The Rise of Cloud Storage
Today, many organizations have already gotten rid of their computing centers and servers. All their servers are deployed in the cloud using one of the many infrastructure as a service providers such as Amazon Web Services or Microsoft Azure.
As a first step, companies often replace their file servers with a cloud storage service. With this setup, you no longer need to synchronize storage servers across offices or worry about failing hard disks. The need turns to ensuring every office has a decent Internet connection to access the cloud storage service.
Many of Canto’s customers are looking for alternative storage options for their massive amounts of digital assets. As a logical consequence, we’ve now added the ability for Cumulus to natively support the leading cloud storage service: Amazon S3.
Cumulus & Amazon S3
Cumulus is agnostic to the underlying storage mechanism as long as it can access the assets when someone is requesting a file download or conversion. Cumulus can store files on local hard disks, a file server, network attached storage (NAS) or any distributed file system mounted locally. The Cumulus add-on “S3 Asset Store” adds the capability to directly communicate with Amazon S3 buckets.
In such a setup, metadata is still stored in the Cumulus Server, which can be deployed on premise or also in the cloud. The actual files are stored in Amazon S3 as shown in the picture above. A client program such as Cumulus Web Client asks the Cumulus Server to read or change metadata, but it requests the actual file from Amazon S3 instead. Thus giving customers the ability to maintain a hybrid cloud environment.
In the scenario above, when a new file is uploaded, metadata is extracted on the application server hosting Cumulus Web Client. The metadata is sent to Cumulus Server and the file to Amazon S3. The same process is triggered when a new version is checked in. Again, metadata is extracted first and updated in Cumulus Server while the new version of the physical file is stored in Amazon S3.

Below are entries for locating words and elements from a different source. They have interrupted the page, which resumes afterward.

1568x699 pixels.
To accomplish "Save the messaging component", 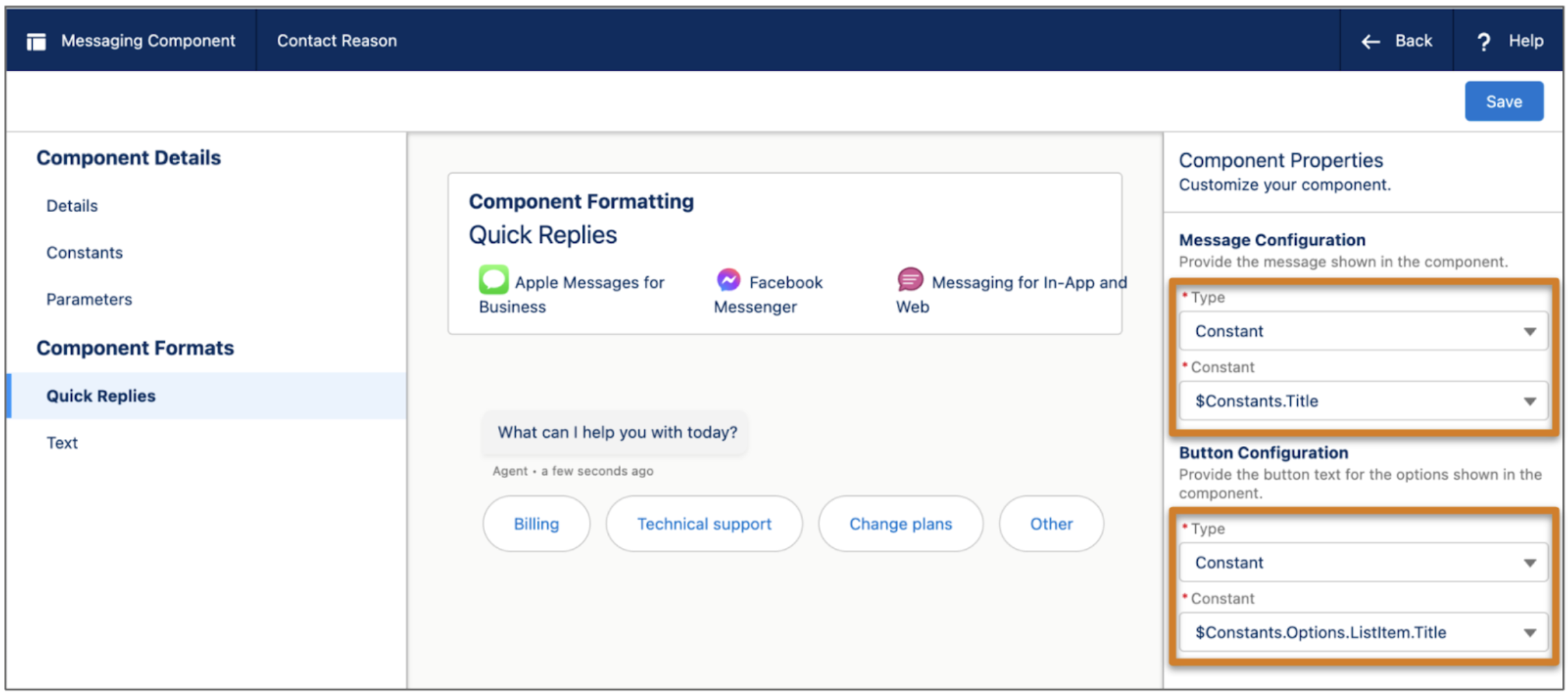I will click(x=1504, y=101).
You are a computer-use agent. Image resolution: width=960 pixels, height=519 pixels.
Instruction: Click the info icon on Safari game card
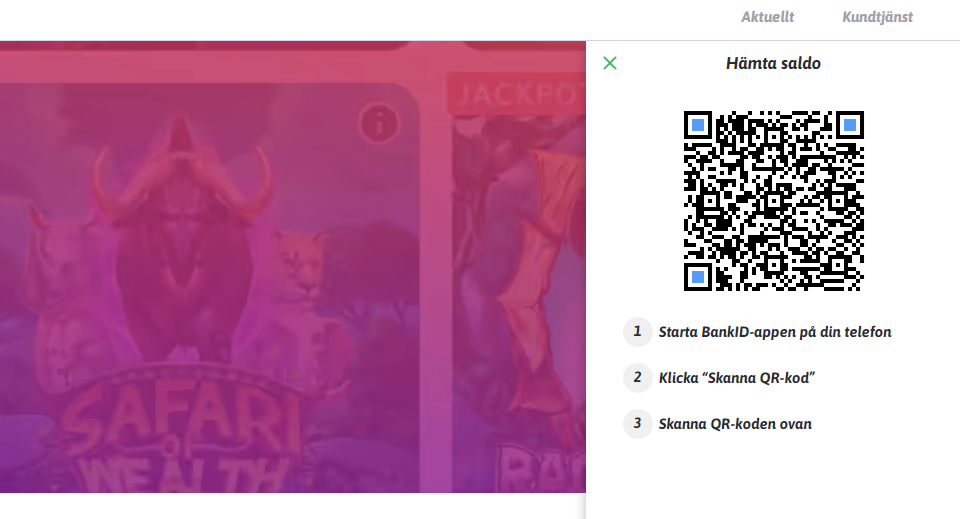[379, 124]
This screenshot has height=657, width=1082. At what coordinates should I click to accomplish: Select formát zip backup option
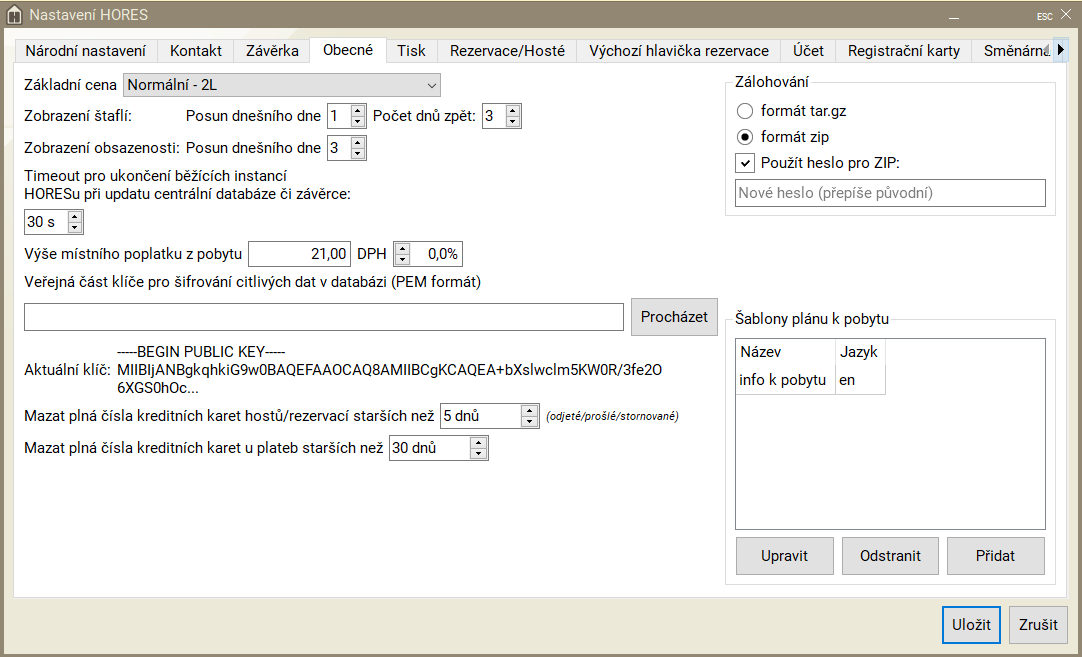[x=745, y=137]
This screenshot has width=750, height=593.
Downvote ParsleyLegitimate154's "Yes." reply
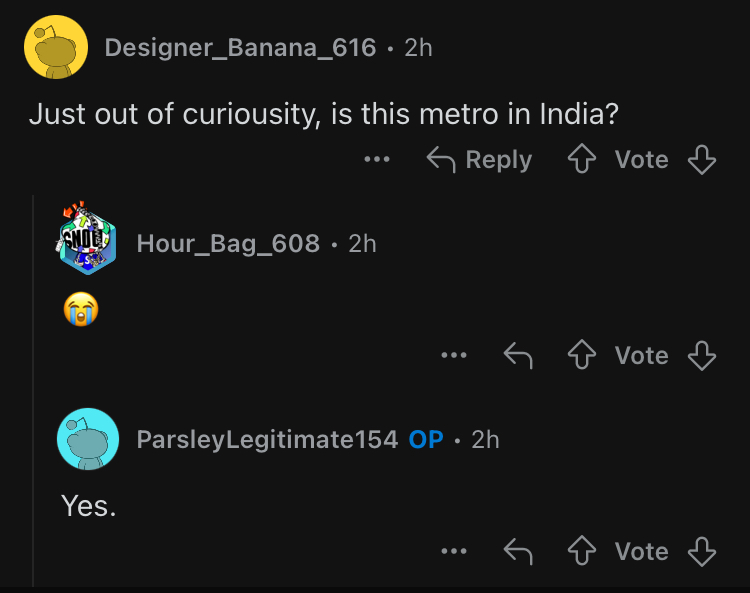point(703,551)
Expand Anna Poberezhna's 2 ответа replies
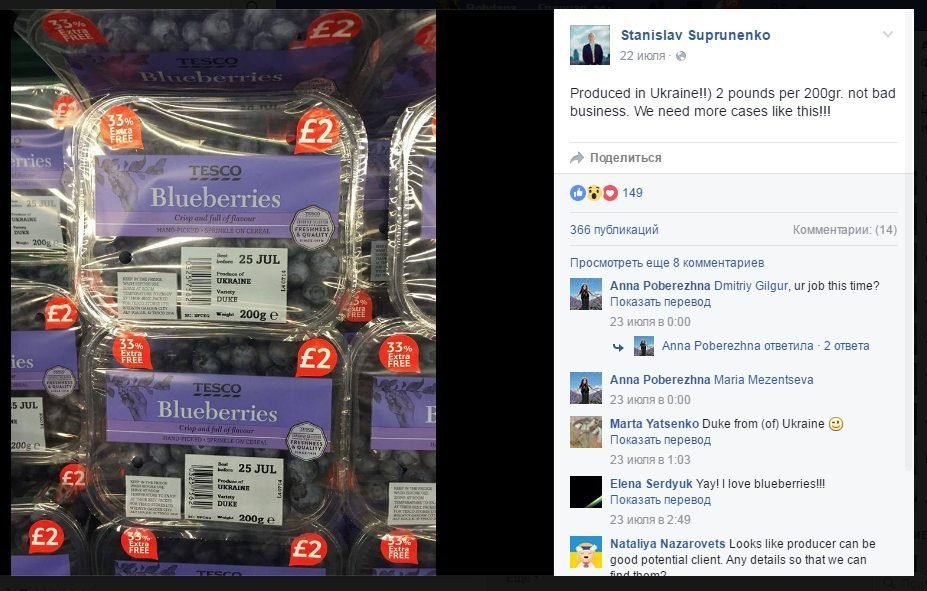 [x=847, y=346]
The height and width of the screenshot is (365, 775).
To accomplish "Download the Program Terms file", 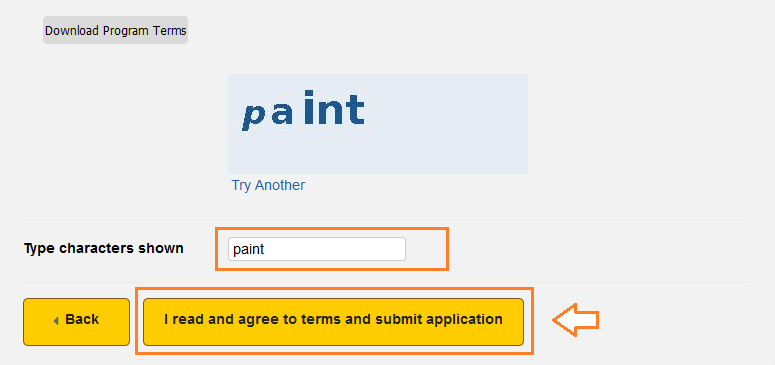I will click(115, 30).
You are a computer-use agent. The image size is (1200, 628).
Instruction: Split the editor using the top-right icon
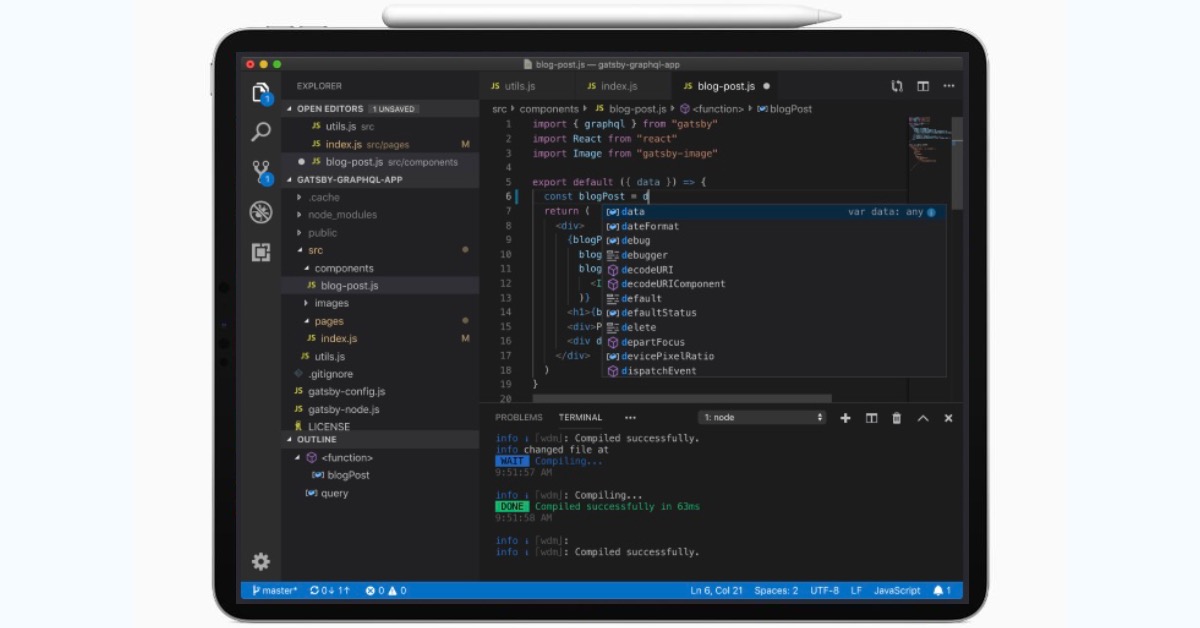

Amazon CloudFront in the mix
When the user requests the file for download or conversion, the file is first downloaded from Amazon S3 to the application server hosting Cumulus Web Client. This application server is performing the requested transformation like converting the file to a different format or bundling several files into a ZIP file. The results are then sent to the user’s web browser.
Files are not directly downloaded from Amazon S3, but instead Cumulus is requesting them from Amazon CloudFront. Amazon CloudFront is a globally distributed content delivery network (CDN) ensuring fast global downloads of files. Internally, Amazon CloudFront retrieves the file from Amazon S3, but if a file is downloaded several times via Amazon CloudFront, this transfer is only done once as Amazon CloudFront caches the content it retrieved from Amazon S3 for some time.
Amazon CloudFront servers are distributed globally and a user is routed to a server near their current location. Therefore, downloads via Amazon CloudFront are much faster than retrieving files from Amazon S3 directly.
If a single file is downloaded without any transformation, the file doesn’t need to go through the application server. In this situation, Cumulus Web Client and Cumulus Sites will directly retrieve the file from Amazon CloudFront to make full use of the distributed nature of Amazon CloudFront.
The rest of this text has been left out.